### EXERCISE
Output each entry verbatim.

Dataset entries
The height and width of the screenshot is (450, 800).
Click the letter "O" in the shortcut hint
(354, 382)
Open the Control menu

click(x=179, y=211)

### FINISHED EXERCISE
The height and width of the screenshot is (450, 800).
Click the letter "O" in the shortcut hint
(354, 382)
Open the Control menu

click(x=179, y=211)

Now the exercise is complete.